In fact, he argued, there also needs to be alignment with the estates departments, because new models of care can require new or re-organised facilities, and with HR, because they can require new skill mixes or training. “During Covid, we saw a lot of trial and error,” he said. “There wasn’t time to do anything except plug something in and see if it worked.

“But outside a pandemic, we don’t want to do it that way.
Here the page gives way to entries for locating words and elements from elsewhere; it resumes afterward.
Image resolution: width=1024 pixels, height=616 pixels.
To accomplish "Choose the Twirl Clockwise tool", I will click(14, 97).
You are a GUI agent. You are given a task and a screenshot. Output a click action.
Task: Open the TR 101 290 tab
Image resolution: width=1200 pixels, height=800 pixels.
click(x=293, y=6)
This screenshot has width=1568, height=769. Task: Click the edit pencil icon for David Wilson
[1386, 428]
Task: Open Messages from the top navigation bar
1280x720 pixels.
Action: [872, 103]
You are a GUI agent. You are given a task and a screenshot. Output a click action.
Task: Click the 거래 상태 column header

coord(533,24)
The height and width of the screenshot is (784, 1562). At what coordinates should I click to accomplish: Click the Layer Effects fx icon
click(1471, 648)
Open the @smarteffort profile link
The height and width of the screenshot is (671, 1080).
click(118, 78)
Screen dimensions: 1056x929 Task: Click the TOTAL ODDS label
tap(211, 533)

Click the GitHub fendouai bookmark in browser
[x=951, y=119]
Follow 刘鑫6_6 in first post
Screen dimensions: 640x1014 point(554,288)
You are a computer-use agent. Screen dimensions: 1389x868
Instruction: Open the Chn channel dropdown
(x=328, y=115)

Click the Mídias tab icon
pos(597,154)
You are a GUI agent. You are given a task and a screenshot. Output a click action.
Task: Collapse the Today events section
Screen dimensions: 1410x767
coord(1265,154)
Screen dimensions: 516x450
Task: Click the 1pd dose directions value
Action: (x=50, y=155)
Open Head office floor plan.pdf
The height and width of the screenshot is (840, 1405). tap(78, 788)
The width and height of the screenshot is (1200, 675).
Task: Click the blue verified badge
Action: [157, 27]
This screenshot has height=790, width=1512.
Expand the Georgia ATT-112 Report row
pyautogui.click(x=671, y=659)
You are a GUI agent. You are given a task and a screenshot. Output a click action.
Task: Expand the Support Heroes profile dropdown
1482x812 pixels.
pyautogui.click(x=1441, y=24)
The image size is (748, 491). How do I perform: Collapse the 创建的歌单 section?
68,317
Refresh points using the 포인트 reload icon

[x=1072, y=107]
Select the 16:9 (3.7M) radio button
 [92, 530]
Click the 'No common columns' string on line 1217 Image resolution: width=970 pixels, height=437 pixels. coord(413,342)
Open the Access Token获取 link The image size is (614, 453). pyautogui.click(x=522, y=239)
Many of the technologies that people implemented during Covid have disappeared, because people took what was in front of them, and then found it didn’t do what they wanted. To avoid wasting money we don’t have any more, we need strategies – and we need to get them aligned.”

Making the home part of your network

Ravi noted that outside hospital things are even more complicated. “These devices are going into a patient’s home, so once you’ve hooked them up, you’ve added them to your network; and you’ve no idea what kind of connectivity or security they’ve got,” he said, to knowing nods from the rest of the board.

He argued that while CIOs “should definitely have this on their agenda” the answer might come from industry, with companies that want to provide digital outpatients or virtual wards sorting out the devices, connectivity, apps, dashboards, and integration required.

Some virtual ward providers are already close, and Ravi said: “I think companies like this will become CQC-accredited service providers.” Nicola said she could also see things going this way. “There are some issues around the presentation of this,” she said.

“I go to meetings, and I hear a lot about the NHS being privatised. We need to make sure it’s understood that this is one way to increase capacity and using the supplier environment as an extension of the NHS.”

Sort out regulation, support UK industry

Advisory board chair Jeremy Nettle said this naturally raised the second aim of the med tech strategy, which is to support UK industry. What, he asked, is the role of the NHS in doing that? Neil argued that it won’t be doing its own innovation: some trusts have developed their own IT systems, but they’re not going to develop their own scanners or robotic surgeons.

Also, he said, there’s a fairly well-established route for developing, testing and deploying med tech; even if it is bureaucratic and expensive. Ravi returned to his opening point that one area the government should be looking at is streamlining regulation and reimbursement.

That way, he argued, it can fast track clinical innovation; balancing rigour and speed to make sure med tech gets into the hands of patients and clinicians at the earliest possible opportunity.

“I think one of the biggest opportunities, after all the problems of Brexit, is to create an environment in which we get regulation and reimbursement right,” he said. “We need a single window for people to go through, and then we need the Department for Business and Trade to pick them up, and everybody can prosper.”